Weightlifting is much more complicated than most people realize, and it is really easy to do several things incorrectly. Some things to pay attention to:
- FORM. The way you move your body when holding a weight is crucial not only to the workout's effectiveness, but to safety -- lifting weights the wrong way can lead to injury.
- WEIGHT. It's very easy to be using a weight that is too heavy or too light. As a beginner, you should be aiming to do 10 to 12 repetitions and three sets of an exercise before it becomes too difficult. As you progress, you should be adding weight and, eventually, even adding weight to the point that you can only do six repetitions of the exercise. When you're doing six reps of an exercise, you can increase the number of sets you do to five sets.
- OVERTRAINING. You don't want to work a muscle group (triceps, chest, biceps, hamstrings, quads, back, etc.) more than once or twice a week (beginners should only do once a week). You also never want to do more than three to five different exercises for that muscle group in a workout. Overtraining a muscle basically will keep your muscles from being able to grow. Remember, muscles grow during rest.

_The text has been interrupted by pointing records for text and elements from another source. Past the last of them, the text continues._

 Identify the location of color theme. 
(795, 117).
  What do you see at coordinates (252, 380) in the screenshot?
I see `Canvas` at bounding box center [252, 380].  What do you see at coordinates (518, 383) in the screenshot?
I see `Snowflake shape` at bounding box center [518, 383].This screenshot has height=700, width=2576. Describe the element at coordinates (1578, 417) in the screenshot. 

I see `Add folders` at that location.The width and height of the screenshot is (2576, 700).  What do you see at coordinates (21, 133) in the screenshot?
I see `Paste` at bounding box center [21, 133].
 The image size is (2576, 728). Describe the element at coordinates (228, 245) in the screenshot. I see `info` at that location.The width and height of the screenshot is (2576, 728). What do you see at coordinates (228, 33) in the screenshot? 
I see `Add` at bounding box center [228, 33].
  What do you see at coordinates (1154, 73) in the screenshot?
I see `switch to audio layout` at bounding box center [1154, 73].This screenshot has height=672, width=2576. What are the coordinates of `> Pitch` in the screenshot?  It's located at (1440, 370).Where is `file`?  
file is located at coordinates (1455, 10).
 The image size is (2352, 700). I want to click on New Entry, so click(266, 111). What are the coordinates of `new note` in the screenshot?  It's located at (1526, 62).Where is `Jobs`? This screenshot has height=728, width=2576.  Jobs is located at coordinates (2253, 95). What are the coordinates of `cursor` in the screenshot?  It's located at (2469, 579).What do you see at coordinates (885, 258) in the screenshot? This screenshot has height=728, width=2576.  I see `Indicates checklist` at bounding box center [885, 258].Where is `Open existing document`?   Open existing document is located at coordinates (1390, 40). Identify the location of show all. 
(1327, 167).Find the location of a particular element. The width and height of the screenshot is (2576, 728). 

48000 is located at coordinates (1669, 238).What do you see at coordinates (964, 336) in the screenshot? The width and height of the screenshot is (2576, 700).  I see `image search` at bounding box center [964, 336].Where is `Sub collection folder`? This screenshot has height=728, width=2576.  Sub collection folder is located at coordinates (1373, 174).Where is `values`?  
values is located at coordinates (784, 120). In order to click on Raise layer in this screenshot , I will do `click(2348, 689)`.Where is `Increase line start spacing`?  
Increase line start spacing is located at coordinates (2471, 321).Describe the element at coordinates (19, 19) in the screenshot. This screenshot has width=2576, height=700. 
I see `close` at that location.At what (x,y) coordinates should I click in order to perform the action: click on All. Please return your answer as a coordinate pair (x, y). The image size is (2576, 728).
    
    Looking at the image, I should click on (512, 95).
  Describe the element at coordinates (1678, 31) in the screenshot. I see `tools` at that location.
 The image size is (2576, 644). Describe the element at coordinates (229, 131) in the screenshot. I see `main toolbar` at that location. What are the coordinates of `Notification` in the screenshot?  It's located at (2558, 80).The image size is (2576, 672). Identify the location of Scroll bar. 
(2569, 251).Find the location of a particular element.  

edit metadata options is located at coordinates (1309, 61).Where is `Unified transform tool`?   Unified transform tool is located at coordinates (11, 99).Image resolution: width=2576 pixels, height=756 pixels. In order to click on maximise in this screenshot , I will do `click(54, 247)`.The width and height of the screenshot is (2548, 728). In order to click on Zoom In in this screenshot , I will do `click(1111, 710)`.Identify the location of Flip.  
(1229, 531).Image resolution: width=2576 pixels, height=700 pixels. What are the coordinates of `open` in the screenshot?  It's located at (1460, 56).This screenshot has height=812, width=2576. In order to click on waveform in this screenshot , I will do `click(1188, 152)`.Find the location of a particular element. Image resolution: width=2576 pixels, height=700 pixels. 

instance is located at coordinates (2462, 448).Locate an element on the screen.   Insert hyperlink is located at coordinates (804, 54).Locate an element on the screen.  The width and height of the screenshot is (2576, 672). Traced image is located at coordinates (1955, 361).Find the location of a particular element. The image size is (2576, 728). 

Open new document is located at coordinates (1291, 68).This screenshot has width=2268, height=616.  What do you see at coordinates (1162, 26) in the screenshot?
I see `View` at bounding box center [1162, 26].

When you're working out, you're breaking the muscle down;after your workout, the muscle rebuilds itself, and that is where your body is burning the most calories.
Another huge aspect of gaining the benefits from weightlifting is eating properly. I follow every workout with a protein shake containing 20 grams of protein. There used to be controversy over ingesting so much protein at one time, but studies have shown that the body can digest and use 20 grams of protein at a time and it does not cause kidney damage. When seriously weightlifting, you will find that you inevitably crave more protein and need that shake after your workout because it contains the amino-acids and protein that your muscles crave in order to begin rebuilding.
If there is an interest in weightlifting, I'd love to discuss it further with anyone and get into the more detailed aspects of how to add it into your daily life as a diabetic. Contrary to some peoples' beliefs, women who weightlift heavily won't end up looking masculine. Famous women body-builders who look awesomely huge take supplements, train much more heavily and frequently and eat strict diets to gain that much muscle.
The best advice I'd ever give anyone who is looking to lose weight and
gain better control over their blood sugars is to consider weightlifting regularly. Of course, it's best to ask your doctor before you begin -- he or she can ensure whether it's safe and healthy for you specifically.